## Begin

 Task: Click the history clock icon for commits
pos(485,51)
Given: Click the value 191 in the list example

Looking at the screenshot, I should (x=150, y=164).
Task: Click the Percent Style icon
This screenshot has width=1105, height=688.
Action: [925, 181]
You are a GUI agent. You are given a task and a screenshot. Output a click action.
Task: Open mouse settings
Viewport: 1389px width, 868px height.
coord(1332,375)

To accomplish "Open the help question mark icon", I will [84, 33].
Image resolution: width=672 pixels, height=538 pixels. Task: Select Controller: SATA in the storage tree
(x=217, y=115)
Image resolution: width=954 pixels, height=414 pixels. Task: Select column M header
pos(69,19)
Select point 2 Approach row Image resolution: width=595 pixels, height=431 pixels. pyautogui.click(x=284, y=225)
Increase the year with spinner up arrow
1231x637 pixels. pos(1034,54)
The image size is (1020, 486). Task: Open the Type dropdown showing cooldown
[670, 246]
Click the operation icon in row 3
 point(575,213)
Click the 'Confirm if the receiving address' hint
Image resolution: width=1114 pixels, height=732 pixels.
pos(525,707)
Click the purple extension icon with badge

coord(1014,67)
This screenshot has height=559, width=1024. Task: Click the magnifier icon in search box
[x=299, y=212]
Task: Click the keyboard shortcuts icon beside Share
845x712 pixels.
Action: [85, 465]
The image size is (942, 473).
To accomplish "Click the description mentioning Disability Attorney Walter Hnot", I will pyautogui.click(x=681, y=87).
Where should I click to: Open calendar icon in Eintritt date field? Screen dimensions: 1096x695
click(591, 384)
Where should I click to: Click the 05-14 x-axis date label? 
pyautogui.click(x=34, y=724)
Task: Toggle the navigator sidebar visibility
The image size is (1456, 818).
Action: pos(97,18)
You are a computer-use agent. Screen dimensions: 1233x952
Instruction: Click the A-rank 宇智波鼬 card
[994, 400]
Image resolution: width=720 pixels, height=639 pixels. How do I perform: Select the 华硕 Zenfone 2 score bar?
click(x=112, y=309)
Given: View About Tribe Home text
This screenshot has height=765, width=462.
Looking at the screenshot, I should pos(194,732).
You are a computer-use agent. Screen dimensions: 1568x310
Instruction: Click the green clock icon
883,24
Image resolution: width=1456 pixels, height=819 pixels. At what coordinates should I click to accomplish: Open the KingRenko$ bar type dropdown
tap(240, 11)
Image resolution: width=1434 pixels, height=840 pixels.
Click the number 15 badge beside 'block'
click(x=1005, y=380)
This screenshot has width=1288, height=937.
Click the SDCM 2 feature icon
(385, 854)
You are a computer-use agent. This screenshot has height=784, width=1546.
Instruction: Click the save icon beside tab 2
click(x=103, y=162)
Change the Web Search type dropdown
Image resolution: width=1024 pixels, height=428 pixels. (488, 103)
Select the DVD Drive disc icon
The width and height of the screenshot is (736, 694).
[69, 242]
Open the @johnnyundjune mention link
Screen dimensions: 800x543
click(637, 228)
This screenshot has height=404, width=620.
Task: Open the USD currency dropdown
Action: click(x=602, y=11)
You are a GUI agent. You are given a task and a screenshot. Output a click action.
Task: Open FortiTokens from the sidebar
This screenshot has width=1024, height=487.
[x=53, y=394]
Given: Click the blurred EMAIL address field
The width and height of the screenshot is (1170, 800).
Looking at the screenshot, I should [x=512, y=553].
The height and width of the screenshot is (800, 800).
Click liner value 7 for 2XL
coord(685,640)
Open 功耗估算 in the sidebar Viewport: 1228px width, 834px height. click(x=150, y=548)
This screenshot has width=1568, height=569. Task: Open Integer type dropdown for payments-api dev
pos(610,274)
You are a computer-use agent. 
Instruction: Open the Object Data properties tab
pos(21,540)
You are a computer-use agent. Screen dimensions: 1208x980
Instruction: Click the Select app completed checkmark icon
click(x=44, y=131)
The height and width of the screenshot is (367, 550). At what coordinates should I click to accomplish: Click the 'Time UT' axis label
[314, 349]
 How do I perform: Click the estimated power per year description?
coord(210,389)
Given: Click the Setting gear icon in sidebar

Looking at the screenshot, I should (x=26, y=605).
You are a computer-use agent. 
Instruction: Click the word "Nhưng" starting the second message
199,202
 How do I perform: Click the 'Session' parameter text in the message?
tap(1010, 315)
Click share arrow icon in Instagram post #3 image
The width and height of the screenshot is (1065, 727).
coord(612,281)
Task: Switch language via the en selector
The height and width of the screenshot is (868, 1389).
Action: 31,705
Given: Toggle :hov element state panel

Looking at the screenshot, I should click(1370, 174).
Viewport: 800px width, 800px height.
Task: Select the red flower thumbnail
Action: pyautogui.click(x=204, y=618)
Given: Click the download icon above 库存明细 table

## End

■ Problem to work on: Please give the items above again with every "Instruction" renamed to "Command", leaving everything else unchanged.

■ Problem solution:
 Task: Click the history clock icon for commits
pos(485,51)
Given: Click the value 191 in the list example

Looking at the screenshot, I should (x=150, y=164).
Task: Click the Percent Style icon
This screenshot has width=1105, height=688.
Action: [925, 181]
You are a GUI agent. You are given a task and a screenshot. Output a click action.
Task: Open mouse settings
Viewport: 1389px width, 868px height.
coord(1332,375)

To accomplish "Open the help question mark icon", I will [84, 33].
Image resolution: width=672 pixels, height=538 pixels. Task: Select Controller: SATA in the storage tree
(x=217, y=115)
Image resolution: width=954 pixels, height=414 pixels. Task: Select column M header
pos(69,19)
Select point 2 Approach row Image resolution: width=595 pixels, height=431 pixels. pyautogui.click(x=284, y=225)
Increase the year with spinner up arrow
1231x637 pixels. pos(1034,54)
The image size is (1020, 486). Task: Open the Type dropdown showing cooldown
[670, 246]
Click the operation icon in row 3
 point(575,213)
Click the 'Confirm if the receiving address' hint
Image resolution: width=1114 pixels, height=732 pixels.
pos(525,707)
Click the purple extension icon with badge

coord(1014,67)
This screenshot has height=559, width=1024. Task: Click the magnifier icon in search box
[x=299, y=212]
Task: Click the keyboard shortcuts icon beside Share
845x712 pixels.
Action: [85, 465]
The image size is (942, 473).
To accomplish "Click the description mentioning Disability Attorney Walter Hnot", I will pyautogui.click(x=681, y=87).
Where should I click to: Open calendar icon in Eintritt date field? Screen dimensions: 1096x695
click(591, 384)
Where should I click to: Click the 05-14 x-axis date label? 
pyautogui.click(x=34, y=724)
Task: Toggle the navigator sidebar visibility
The image size is (1456, 818).
Action: pos(97,18)
You are a computer-use agent. Screen dimensions: 1233x952
Command: Click the A-rank 宇智波鼬 card
[994, 400]
Image resolution: width=720 pixels, height=639 pixels. How do I perform: Select the 华硕 Zenfone 2 score bar?
click(x=112, y=309)
Given: View About Tribe Home text
This screenshot has height=765, width=462.
Looking at the screenshot, I should pos(194,732).
You are a computer-use agent. Screen dimensions: 1568x310
Command: Click the green clock icon
883,24
Image resolution: width=1456 pixels, height=819 pixels. At what coordinates should I click to accomplish: Open the KingRenko$ bar type dropdown
tap(240, 11)
Image resolution: width=1434 pixels, height=840 pixels.
Click the number 15 badge beside 'block'
click(x=1005, y=380)
This screenshot has width=1288, height=937.
Click the SDCM 2 feature icon
(385, 854)
You are a computer-use agent. This screenshot has height=784, width=1546.
Command: Click the save icon beside tab 2
click(x=103, y=162)
Change the Web Search type dropdown
Image resolution: width=1024 pixels, height=428 pixels. (488, 103)
Select the DVD Drive disc icon
The width and height of the screenshot is (736, 694).
[69, 242]
Open the @johnnyundjune mention link
Screen dimensions: 800x543
click(637, 228)
This screenshot has height=404, width=620.
Task: Open the USD currency dropdown
Action: click(x=602, y=11)
You are a GUI agent. You are given a task and a screenshot. Output a click action.
Task: Open FortiTokens from the sidebar
This screenshot has width=1024, height=487.
[x=53, y=394]
Given: Click the blurred EMAIL address field
The width and height of the screenshot is (1170, 800).
Looking at the screenshot, I should [x=512, y=553].
The height and width of the screenshot is (800, 800).
Click liner value 7 for 2XL
coord(685,640)
Open 功耗估算 in the sidebar Viewport: 1228px width, 834px height. click(x=150, y=548)
This screenshot has width=1568, height=569. Task: Open Integer type dropdown for payments-api dev
pos(610,274)
You are a computer-use agent. 
Command: Open the Object Data properties tab
pos(21,540)
You are a computer-use agent. Screen dimensions: 1208x980
Command: Click the Select app completed checkmark icon
click(x=44, y=131)
The height and width of the screenshot is (367, 550). At what coordinates should I click to accomplish: Click the 'Time UT' axis label
[314, 349]
 How do I perform: Click the estimated power per year description?
coord(210,389)
Given: Click the Setting gear icon in sidebar

Looking at the screenshot, I should (x=26, y=605).
You are a computer-use agent. 
Command: Click the word "Nhưng" starting the second message
199,202
 How do I perform: Click the 'Session' parameter text in the message?
tap(1010, 315)
Click share arrow icon in Instagram post #3 image
The width and height of the screenshot is (1065, 727).
coord(612,281)
Task: Switch language via the en selector
The height and width of the screenshot is (868, 1389).
Action: 31,705
Given: Toggle :hov element state panel

Looking at the screenshot, I should click(1370, 174).
Viewport: 800px width, 800px height.
Task: Select the red flower thumbnail
Action: pyautogui.click(x=204, y=618)
Given: Click the download icon above 库存明细 table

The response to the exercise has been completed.